Other short-read polishing
At this point your Trycycler+Medaka+Polypolish assembly may be perfect! However, since Polypolish is conservative, it may have left some errors, e.g. in regions of low Illumina depth. So you should now try other short-read polishing tools to see if they make any changes. I recommend POLCA (because it has a low chance of introduced errors) and FMLRC2 (because it can sometimes fix errors other tools cannot). ntEdit, HyPo and NextPolish might also be worth a try, see the Polypolish paper for more details on these tools.
However, do NOT assume any changes made in this step are necessarily improvements. Rather, interpret them as hypotheses. Each changed region of the genome should be manually examined in IGV so you can decide whether or not you believe it:
- Use the
compare_assemblies.py
script (see Comparing assemblies) to find regions with differences. - Align both short and long reads to the assembly before and after changes were made.
- View the alignments in IGV for each region. I find it helpful to have two simultaneous instances of IGV: one for the 'before' assembly and one for the 'after' assembly.
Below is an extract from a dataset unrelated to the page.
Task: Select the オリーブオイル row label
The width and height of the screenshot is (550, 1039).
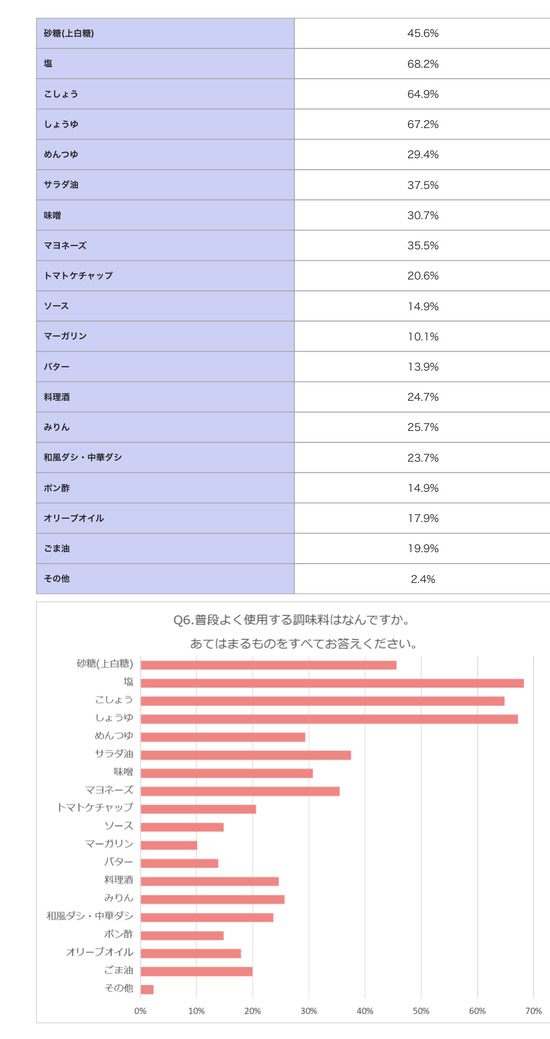Action: pyautogui.click(x=165, y=519)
- Sometimes one version of the assembly is clearly better/worse in both Illumina and ONT alignments.
- Sometimes Illumina reads prefer one version of the assembly while ONT reads prefer the other. These are tough cases and may take some detective work! Is the region in a repeat? Is there genomic heterogeneity here? Is the difference in a homopolymer? Is difference in a methylation motif?
Final steps
Hopefully you now have a perfect genome assembly. If you really need to ensure its perfection, I'd encourage you to do the entire assembly process again, but with some differences, for example:
- Different long read type (e.g. R9.4.1 instead of R10.4 – both are available in the sample data)
- Different read QC thresholds
- Different long-read assemblers in the Trycycler pipeline
- Different short-read polishers
If your second genome assembly is base-for-base identical to your first, that increases your confidence in its perfection. If not, you should look closely at the regions where they differ and try to understand what's going on.
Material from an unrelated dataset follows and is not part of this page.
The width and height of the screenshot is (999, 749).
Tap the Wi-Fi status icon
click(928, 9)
I would also recommend doing a short-read-only assembly with your Illumina reads. This can help you to find missing replicons or spurious contigs. For example:
- Are there small plasmids in the short-read-only assembly that are missing from your hybrid assembly? If so, they may have been underrepresented in the ONT reads (read more here).
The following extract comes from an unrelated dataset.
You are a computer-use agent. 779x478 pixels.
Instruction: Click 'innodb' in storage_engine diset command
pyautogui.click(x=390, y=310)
- Are there contigs in your hybrid assembly without corresponding sequence in the short-read-only assembly? If so, they might have come from ONT barcode leakage.
Check your work
You can now compare your assembly to mine (the reference assembly on the sample data page) to see if there are any differences. The compare_assemblies.py
script will be useful here, but note that it requires contigs to have the same strand and starting position, so you might need to 'rotate' some of your sequences before running it.